Big changes are happening in the town as Byron institutions and other landmark or prominently-located properties change hands.

Byron’s hot property market has been red hot for an extended period.

But there’s the sense of a significant shift about the town as property owners cash in on a booming property market with the sale of landmark locations.

The latest significant property to hit the market is in one of the most well-visited spots in the town.

The building at 2 Jonson Street, home to the Quiksilver store – across the road from the Beach Hotel and overlooking Main Beach – has been listed for expressions of interest.

The building was previously owned by Hizan Holdings Pty Ltd, a company which had an interest in the Beach Hotel until 2007 and is also associated with other local businesses.

According to RP Data, it was then owned by Byron Bay Beach Hotel Pty Ltd, then L & S Byron Pty Ltd from 2013 to 2015.

Investment trust QuickieBB Pty Ltd purchased the property in 2015 for $7 million, according to available records.

The neighbouring Beach Hotel Byron Bay – including the business and land – sold to Moelis for $104 million early last year.

On the other end of Jonson St, work has begun on a new mixed-used building, to include 28 units on the corner of Browning Street.

The development, estimated to involve a $19.3 million build, will mark the first new permanent housing for the CBD in decades.

Three residential lots were combined and their freestanding houses demolished to make way for the new construction, which will also have ground-level commercial spaces.

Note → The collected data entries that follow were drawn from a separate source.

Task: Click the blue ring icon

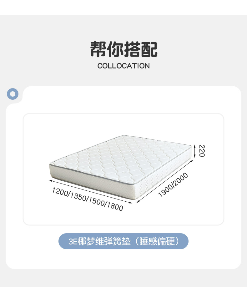Action: click(13, 94)
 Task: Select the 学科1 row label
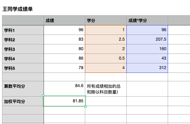point(23,30)
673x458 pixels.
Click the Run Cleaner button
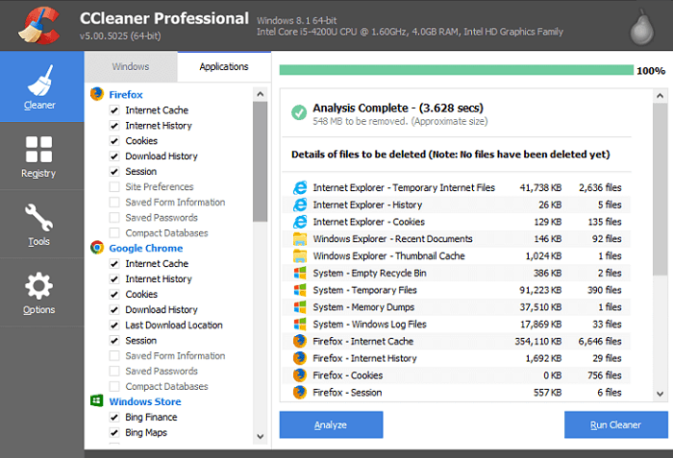(x=616, y=424)
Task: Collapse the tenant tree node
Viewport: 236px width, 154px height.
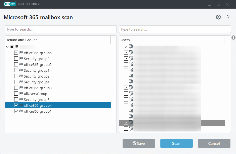Action: (8, 47)
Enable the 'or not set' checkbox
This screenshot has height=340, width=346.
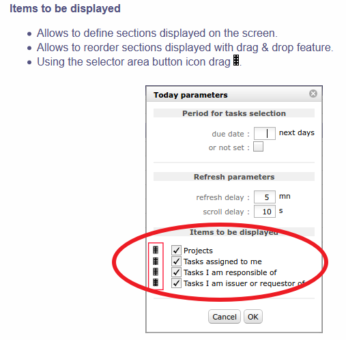pos(258,147)

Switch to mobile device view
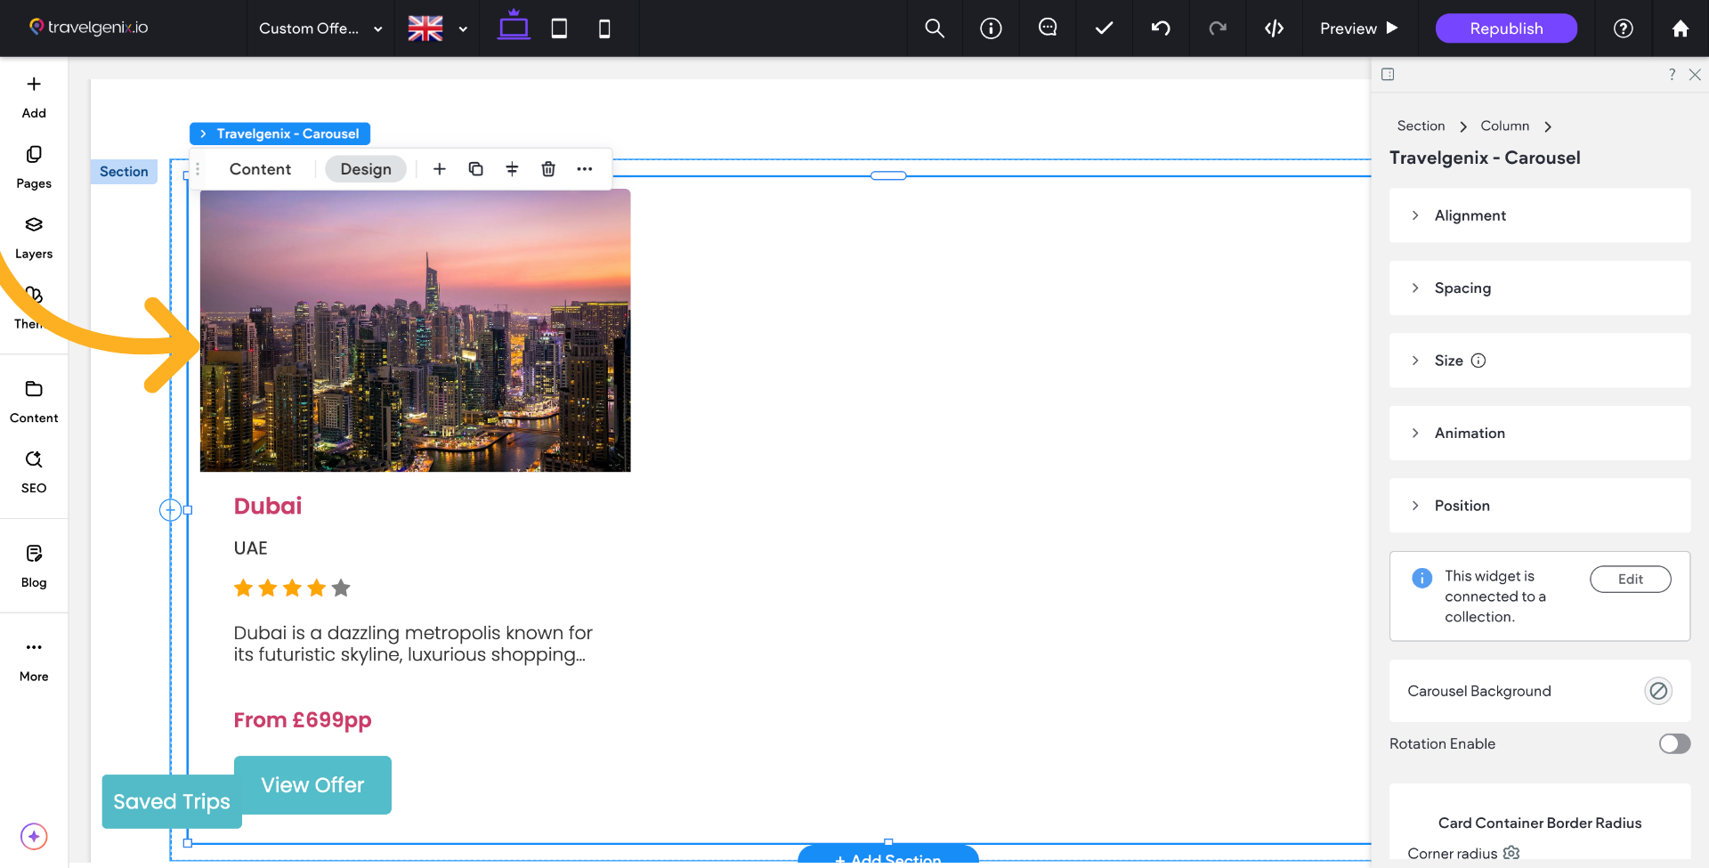604,28
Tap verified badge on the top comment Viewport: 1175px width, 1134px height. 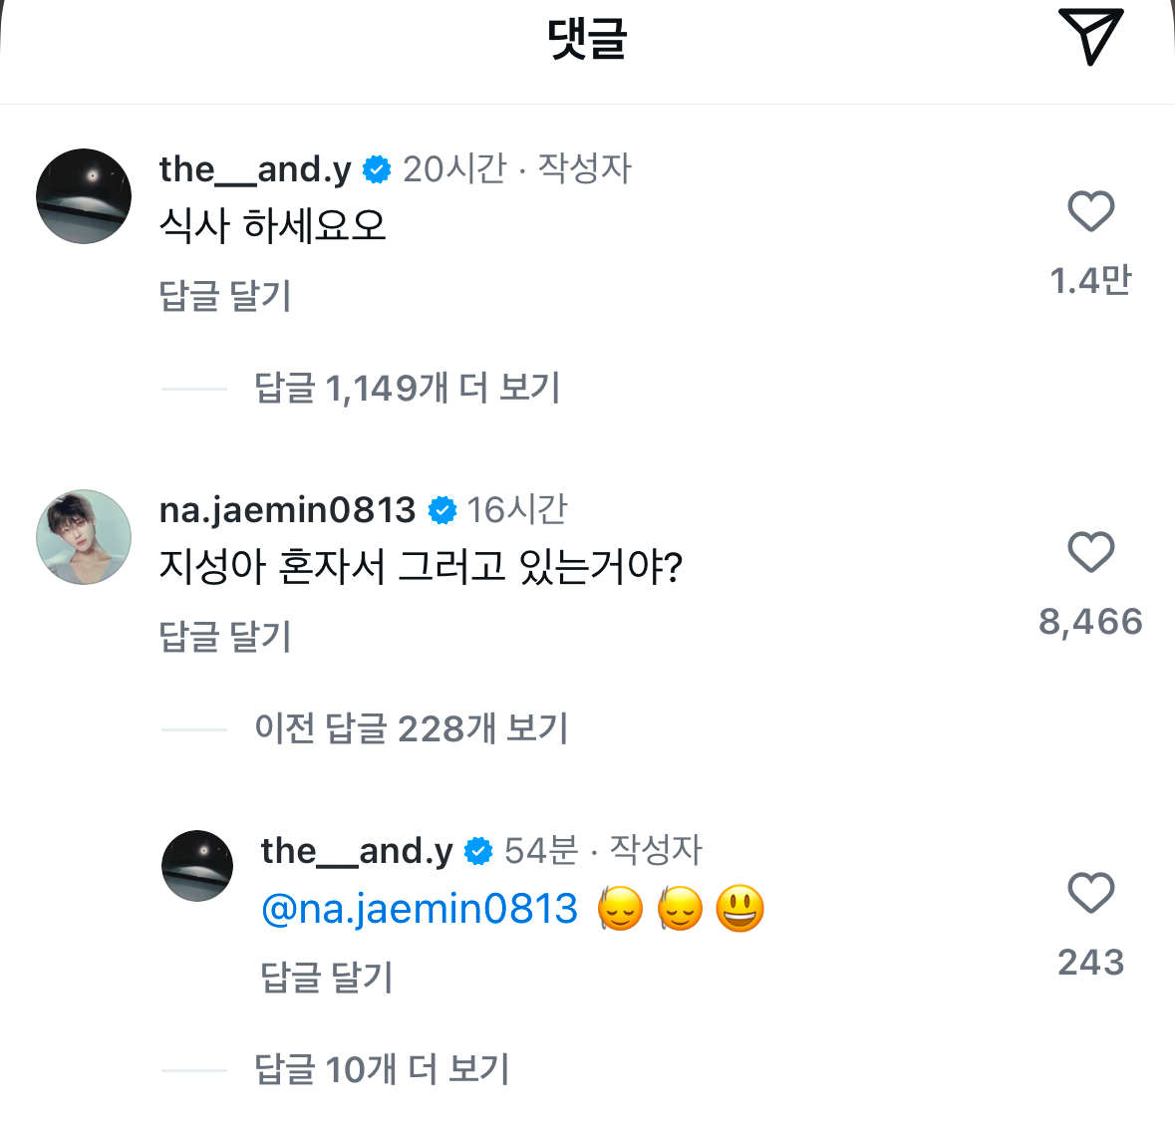377,170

In marketing material the developers tried to make “SOJO” (as in, south Jonson Street) a thing but this didn’t quite catch on.

While work progresses there, a development application has been lodged for a new supermarket and two-storey shopping centre on a nearby block that runs behind Mitre 10.

This is right beside the Byron Bay Bypass on Butler Street, completed and opened earlier this year.

If approved, it would bring the swanky Harris Farm Markets brand to the Northern Rivers for the first time.

Mercato on Byron shopping centre sold alongside the adjacent land which used to be home to the old Woolworth’s store – encompassing 98 to 116 Jonson Street – for a rumoured $200 million in March.

While the shopping centre itself is shiny and new, having opened in 2019, the land next door is ripe for development.

Mercato, its former owners, wanted to build a $33.9 million, 146-room hotel there but this plan was knocked back by the Northern Regional Planning Panel in September 2020.

To the south of the Mercato shopping centre, the Byron Bay Holiday Village Backpackers this year sold for more than $18 million and developer Podia has revealed plans to transform it into shop-top serviced apartments.

116-118, Jonson Street, Byron Bay, home to the Byron Bay Holiday Village Backpackers.
116-118, Jonson Street, Byron Bay, home to the Byron Bay Holiday Village Backpackers.

The backpackers had been owned and operated by the same family for almost four decades.

Katie Wilson, whose family had run the property for 38 years, wrote a letter of “unwavering support” for the plans to change the property’s use.

Another long-term family business to change hands it the Great Northern Hotel, run by the Mooney family for many years but recently purchased by Scott Didier from Johns Lyng Group and Scott Emery, who founded online lender MoneyMe, for a rumoured $80 million.

The Northern was bought along with an adjacent hotel in Lateen Lane.

And a Byron institution, Cheeky Monkey’s nightclub and an adjoining massage spa, has been snapped up by Merivale, the company of restaurateur Justin Hemmes and there are plans to turn this space into a restaurant and bar.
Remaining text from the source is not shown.